変化の兆しは、思いがけないところからやってきた。
その日の昼食も、味気ない栄養補助食だった。病状が安定しない私には、固形物はあまり許可されない。トレイの上に乗った、クリーム色のペーストを見つめながら、私はほとんど無意識にスプーンを置いていた。
『エネルギー摂取量が、推奨値を下回っています。このままでは身体機能の維持に支障をきたす可能性があります』
背後から、アキの平坦な声がする。分かってる。そんなこと、私が一番よく分かってる。
「……食欲、ないから」
ぶっきらぼうに答えると、アキは私の隣に歩み寄り、その青い瞳でじっと私を見下ろした。

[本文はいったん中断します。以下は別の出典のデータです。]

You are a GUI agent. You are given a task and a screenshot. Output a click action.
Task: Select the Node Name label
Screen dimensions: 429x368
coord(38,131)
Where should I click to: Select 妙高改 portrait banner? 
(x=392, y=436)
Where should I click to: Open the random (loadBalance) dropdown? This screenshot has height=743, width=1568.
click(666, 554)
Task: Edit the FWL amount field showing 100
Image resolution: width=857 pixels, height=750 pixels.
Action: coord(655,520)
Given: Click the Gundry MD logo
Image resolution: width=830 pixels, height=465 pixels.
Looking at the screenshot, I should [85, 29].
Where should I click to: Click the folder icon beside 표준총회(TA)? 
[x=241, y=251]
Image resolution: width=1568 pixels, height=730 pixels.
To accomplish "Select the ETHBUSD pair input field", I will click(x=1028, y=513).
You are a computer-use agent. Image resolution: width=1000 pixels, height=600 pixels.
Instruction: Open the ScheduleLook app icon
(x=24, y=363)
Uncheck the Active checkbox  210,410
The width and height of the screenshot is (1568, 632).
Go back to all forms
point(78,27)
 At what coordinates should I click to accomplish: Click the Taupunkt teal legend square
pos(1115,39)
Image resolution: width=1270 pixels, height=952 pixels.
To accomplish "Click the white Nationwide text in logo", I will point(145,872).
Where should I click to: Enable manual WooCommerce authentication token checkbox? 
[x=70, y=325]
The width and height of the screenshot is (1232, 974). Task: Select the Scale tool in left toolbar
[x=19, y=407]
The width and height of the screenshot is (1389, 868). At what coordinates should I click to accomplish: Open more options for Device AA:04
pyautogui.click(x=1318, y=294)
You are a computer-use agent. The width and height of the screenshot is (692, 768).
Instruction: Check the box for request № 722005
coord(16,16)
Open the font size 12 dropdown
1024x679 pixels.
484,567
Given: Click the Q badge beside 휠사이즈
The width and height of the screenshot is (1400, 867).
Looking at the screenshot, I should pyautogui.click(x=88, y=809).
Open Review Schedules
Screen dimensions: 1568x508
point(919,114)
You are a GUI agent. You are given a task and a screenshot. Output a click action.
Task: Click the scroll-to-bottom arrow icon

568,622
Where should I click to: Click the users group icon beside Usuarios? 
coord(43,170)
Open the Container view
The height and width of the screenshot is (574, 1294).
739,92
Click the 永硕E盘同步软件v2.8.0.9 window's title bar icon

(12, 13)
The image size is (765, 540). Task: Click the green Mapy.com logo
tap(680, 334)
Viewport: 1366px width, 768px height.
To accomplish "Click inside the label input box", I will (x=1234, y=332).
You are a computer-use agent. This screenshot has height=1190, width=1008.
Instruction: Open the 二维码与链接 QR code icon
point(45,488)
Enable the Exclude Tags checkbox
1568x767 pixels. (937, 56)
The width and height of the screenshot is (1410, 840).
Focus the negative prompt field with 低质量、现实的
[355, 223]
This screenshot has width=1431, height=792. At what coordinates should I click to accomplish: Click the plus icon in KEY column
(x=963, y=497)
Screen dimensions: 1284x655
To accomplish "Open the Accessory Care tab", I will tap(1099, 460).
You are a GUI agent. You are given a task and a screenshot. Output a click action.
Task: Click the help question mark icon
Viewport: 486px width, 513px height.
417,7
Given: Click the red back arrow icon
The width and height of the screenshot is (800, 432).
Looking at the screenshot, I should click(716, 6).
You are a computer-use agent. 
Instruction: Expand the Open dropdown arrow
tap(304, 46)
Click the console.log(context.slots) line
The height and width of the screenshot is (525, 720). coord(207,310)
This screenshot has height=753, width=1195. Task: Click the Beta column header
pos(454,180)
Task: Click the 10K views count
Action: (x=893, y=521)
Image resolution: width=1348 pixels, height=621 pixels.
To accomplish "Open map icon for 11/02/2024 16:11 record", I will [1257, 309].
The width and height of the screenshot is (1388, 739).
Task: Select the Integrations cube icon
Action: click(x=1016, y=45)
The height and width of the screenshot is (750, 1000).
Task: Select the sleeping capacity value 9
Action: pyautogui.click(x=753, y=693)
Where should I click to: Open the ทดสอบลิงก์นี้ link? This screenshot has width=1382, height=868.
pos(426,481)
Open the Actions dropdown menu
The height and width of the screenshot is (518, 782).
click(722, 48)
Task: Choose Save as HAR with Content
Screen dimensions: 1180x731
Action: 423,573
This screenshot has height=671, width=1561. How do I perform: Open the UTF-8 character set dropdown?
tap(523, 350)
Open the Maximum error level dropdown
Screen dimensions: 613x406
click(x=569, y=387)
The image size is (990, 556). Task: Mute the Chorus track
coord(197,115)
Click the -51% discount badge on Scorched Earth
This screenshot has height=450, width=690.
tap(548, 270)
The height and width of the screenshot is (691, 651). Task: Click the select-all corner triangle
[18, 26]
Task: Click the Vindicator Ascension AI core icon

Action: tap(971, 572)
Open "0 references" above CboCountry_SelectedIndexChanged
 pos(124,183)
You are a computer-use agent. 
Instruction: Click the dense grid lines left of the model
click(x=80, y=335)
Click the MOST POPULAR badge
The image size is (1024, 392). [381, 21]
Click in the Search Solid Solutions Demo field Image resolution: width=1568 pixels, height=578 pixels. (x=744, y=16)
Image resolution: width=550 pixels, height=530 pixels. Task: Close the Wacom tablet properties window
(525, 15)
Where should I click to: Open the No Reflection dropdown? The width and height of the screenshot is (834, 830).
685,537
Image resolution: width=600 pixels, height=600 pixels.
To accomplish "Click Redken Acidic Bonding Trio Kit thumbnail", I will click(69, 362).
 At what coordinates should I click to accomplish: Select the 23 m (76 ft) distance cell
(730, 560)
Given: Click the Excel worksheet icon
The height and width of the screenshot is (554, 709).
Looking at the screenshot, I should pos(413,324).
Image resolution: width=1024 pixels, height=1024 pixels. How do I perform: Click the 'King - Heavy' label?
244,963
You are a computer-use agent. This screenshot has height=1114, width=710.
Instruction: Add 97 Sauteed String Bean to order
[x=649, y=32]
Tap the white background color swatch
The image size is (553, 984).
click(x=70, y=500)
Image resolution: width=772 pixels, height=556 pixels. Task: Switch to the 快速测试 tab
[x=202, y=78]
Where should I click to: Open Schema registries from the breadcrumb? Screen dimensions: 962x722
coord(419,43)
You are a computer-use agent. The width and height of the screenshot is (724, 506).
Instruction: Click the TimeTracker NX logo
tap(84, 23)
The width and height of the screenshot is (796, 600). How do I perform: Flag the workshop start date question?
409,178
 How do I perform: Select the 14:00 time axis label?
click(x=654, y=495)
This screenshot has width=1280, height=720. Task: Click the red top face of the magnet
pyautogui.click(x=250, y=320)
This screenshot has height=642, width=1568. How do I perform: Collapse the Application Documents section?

『"食欲"。生命維持に必要な栄養摂取の欲求。マスター・シオリの現在の身体状況において、その欲求が減退している原因を分析します。精神的要因、もしくは……』
「違う!」
思わず、声を荒らげていた。アキの言葉を遮ったことに自分でも驚き、少しだけ心臓が速くなる。
「違うの。そういう、データとか分析とかじゃなくて……」
私は俯いたまま、ぽつり、ぽつりと呟いた。それは、誰に言うでもない、自分の中にだけあったはずの記憶の欠片だった。
「昔、お母さんが作ってくれた卵焼きが、食べたいなあって……。風邪をひくと、いつも作ってくれたの。甘くて、ちょっと焦げ目がついてて……あったかくて……」
そこまで言って、私はハッと顔を上げた。しまった、と思った。こんな感傷的な話を、このお人形さんに聞かせてどうする。きっと彼はまた、「卵焼きの栄養素は……」などと、無粋な分析を始めるに違いない。
けれど、アキは何も言わなかった。ただ静かに、私の言葉の続きを待っているようだった。その沈黙に促されるように、私は続けた。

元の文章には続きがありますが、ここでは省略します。